The year was 1969. The average cost of a new home was $15,550. Gas was 35 cents a gallon. The first man landed on the moon. Woodstock attracted more than 350,000 fans from around the world. And the U.S. employment rate plunged to a mere 3.5%.

Well, fast forward exactly 50 years, and while virtually everything else has changed — for example, instead of people asking for the nearest payphone, they’re asking “what is a VoIP number?” — but the unemployment rate is once again back down to 3.5%. At first glance, this should be a cause for celebration. Yet some investors are sounding alarm bells instead of uncorking champagne bottles.

Why? Because they’re worried that ultra-low unemployment levels will invariably force the Fed to raise interest rates, which in turn would make it more costly for businesses to borrow money — and also make existing debt loads more expensive to carry. Historically, this has tended to drive stock prices and dividends lower.

The other concern is that very low unemployment invariably drives up wage inflation, since there are fewer qualified workers available to perform certain jobs. In order to attract and retain them, employers offer more salary and benefits — which is obviously good for workers, but not employers who take a hit to their bottom line. In some cases, wage inflation can be so costly that employers shed more jobs than they create.

And to further rain on the festive economic news parade, there are concerns that a low unemployment rate doesn’t accurately capture the number of people who are either under-employed (i.e. working in jobs that are not commensurate with their skills and abilities), or have stopped looking for work entirely because they couldn’t find something suitable.
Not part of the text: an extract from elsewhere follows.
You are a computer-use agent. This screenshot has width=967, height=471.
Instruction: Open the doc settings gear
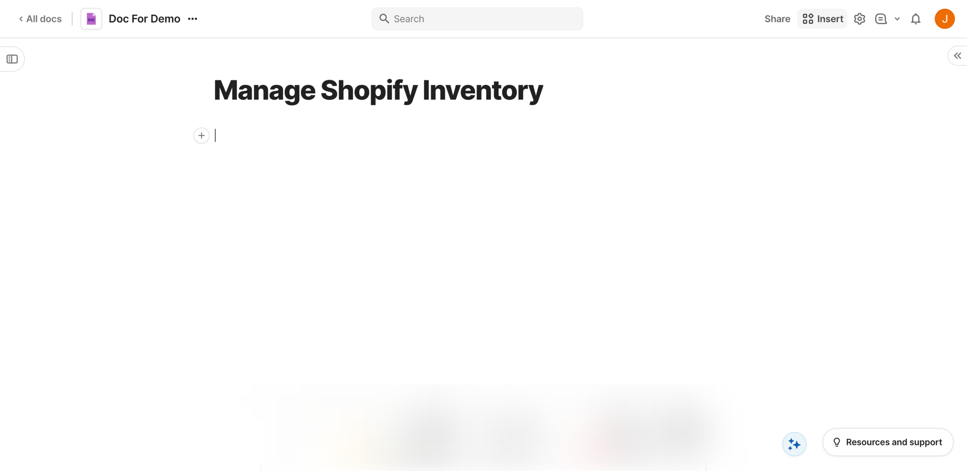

Often, many of these people end up working in the “underground economy” which is not just precarious and can potentially be dangerous, but it doesn’t generate income tax revenue that states and cities need to pay for roads, schools, hospitals, and other public goods.

With all of this being said, economists surveyed by Bloomberg predict that the Fed will hold the line on the federal interest rate for the next couple of years (currently at 1.75%), and won’t be deterred by the 2020 Presidential election from pursuing their 2% inflation target (the current inflation rate is 1.8%). This means that investors probably have some more bull markets to enjoy, before the cycle invariably turns — as it always does — and we head into bear market territory.

When (not if) that happens, given that the Fed doesn’t have much room to cut interest rates to spur consumer spending, we could be in for a sustained recession. Or perhaps even the Great Recession Part 2.